What you are asked to do >> Return nothing but the lines from the line containing "Task: Click the RSI 70 level scale label" through the last line of the records, reproduced exactly.

Records supplied >>
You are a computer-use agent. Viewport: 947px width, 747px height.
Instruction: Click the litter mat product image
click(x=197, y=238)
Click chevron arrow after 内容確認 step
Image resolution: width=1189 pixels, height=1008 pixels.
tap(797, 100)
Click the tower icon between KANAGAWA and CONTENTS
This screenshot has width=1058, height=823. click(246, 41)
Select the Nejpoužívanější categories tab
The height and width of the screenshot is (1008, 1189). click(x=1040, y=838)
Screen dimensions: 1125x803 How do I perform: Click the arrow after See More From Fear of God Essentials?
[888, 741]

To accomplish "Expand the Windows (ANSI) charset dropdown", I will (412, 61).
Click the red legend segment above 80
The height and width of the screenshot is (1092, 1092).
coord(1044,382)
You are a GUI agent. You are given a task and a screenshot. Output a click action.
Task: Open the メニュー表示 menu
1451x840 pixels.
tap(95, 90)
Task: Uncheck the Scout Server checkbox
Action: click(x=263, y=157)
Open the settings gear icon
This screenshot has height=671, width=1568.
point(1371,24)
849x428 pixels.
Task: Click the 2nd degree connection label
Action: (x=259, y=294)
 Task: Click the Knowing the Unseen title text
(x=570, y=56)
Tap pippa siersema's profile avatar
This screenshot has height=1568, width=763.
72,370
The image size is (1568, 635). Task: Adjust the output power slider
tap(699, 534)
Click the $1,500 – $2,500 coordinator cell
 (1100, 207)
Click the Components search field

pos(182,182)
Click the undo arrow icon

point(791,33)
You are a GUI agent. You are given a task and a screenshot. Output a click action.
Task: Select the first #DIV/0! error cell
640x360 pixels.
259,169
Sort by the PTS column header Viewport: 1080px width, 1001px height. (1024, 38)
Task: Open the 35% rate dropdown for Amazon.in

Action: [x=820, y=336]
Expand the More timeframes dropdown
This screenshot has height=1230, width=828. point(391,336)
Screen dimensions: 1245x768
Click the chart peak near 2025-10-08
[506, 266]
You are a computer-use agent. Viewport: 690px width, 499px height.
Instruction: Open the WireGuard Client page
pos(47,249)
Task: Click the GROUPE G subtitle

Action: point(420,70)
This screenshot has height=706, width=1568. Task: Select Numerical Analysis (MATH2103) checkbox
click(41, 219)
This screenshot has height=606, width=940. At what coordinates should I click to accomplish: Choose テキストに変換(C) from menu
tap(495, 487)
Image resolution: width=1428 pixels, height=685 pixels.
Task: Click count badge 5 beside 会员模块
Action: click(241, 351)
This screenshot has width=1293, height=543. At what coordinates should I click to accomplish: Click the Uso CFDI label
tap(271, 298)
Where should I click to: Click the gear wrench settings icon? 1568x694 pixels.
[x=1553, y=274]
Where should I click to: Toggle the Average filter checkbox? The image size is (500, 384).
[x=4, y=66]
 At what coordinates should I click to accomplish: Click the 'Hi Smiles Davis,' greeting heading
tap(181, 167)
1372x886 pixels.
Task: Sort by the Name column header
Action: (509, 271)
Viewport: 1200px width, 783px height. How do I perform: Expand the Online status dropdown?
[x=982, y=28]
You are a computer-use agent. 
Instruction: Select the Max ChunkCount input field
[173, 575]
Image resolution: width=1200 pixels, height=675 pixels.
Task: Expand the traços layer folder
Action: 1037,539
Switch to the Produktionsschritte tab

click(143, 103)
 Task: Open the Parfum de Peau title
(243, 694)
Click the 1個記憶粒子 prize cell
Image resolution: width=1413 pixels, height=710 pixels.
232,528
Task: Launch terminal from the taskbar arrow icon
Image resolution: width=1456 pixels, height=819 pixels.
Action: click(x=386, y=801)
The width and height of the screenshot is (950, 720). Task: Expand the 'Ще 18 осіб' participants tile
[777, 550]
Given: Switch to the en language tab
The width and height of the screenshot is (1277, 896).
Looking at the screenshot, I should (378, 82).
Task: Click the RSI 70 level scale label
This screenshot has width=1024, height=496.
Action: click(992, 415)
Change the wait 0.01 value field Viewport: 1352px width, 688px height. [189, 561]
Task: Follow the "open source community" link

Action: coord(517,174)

Solution below >>
Task: Click the RSI 70 level scale label
This screenshot has width=1024, height=496.
Action: click(992, 415)
Change the wait 0.01 value field Viewport: 1352px width, 688px height. [189, 561]
Task: Follow the "open source community" link

Action: coord(517,174)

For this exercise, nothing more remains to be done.